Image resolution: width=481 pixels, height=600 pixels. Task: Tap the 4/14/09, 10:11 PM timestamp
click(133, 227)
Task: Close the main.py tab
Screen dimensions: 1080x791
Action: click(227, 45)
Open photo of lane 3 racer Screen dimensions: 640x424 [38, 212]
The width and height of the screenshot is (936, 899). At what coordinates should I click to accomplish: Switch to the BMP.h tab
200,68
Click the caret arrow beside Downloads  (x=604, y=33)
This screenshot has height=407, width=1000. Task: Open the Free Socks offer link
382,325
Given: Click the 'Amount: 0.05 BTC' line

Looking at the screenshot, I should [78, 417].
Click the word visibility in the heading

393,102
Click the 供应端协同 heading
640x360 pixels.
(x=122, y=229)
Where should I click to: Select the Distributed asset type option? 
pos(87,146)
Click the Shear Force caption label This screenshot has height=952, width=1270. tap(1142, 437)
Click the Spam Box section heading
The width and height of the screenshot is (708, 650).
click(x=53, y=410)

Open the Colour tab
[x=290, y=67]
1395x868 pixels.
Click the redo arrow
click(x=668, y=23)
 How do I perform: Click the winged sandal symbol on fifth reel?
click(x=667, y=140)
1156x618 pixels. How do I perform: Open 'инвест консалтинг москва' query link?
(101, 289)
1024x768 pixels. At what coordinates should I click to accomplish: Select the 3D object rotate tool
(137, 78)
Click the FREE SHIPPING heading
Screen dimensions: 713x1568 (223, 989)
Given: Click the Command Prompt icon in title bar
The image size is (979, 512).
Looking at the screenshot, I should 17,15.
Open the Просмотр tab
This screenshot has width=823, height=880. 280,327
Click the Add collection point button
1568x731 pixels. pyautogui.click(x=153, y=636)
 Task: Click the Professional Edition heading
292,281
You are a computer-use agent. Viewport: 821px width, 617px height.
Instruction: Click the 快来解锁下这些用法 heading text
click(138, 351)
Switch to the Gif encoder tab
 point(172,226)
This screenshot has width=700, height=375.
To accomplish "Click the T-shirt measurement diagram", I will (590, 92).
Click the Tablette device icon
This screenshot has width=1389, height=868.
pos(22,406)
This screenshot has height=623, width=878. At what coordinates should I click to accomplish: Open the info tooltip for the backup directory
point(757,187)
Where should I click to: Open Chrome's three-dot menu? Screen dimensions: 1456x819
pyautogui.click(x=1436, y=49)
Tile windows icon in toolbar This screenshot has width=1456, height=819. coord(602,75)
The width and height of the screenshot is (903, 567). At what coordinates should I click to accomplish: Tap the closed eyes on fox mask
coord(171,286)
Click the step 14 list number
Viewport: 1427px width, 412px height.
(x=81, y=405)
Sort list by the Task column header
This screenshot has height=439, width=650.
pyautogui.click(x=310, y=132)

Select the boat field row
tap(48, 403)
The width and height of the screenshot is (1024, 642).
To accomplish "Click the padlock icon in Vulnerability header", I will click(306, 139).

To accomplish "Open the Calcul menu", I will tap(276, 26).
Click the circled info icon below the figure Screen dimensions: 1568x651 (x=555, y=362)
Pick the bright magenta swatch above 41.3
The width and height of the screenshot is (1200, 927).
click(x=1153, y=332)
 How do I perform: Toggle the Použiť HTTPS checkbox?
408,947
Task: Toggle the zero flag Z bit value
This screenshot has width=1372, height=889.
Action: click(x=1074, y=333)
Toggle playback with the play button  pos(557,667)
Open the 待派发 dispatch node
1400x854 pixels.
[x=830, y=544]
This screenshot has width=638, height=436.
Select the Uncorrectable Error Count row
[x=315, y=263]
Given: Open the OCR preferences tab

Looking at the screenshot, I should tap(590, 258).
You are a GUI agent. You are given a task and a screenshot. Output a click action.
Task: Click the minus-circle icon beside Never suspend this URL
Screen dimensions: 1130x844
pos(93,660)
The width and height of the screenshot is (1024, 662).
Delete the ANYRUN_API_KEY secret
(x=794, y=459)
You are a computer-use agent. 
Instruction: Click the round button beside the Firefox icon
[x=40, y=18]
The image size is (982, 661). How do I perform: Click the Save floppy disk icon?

Exercise: Give everything from the line containing "Click the step 14 list number" down to the line containing "tap(48, 403)" as a numbered list, skipping any blank lines.

Written reply:
1. Click the step 14 list number
2. Viewport: 1427px width, 412px height.
3. (x=81, y=405)
4. Sort list by the Task column header
5. This screenshot has height=439, width=650.
6. pyautogui.click(x=310, y=132)
7. Select the boat field row
8. tap(48, 403)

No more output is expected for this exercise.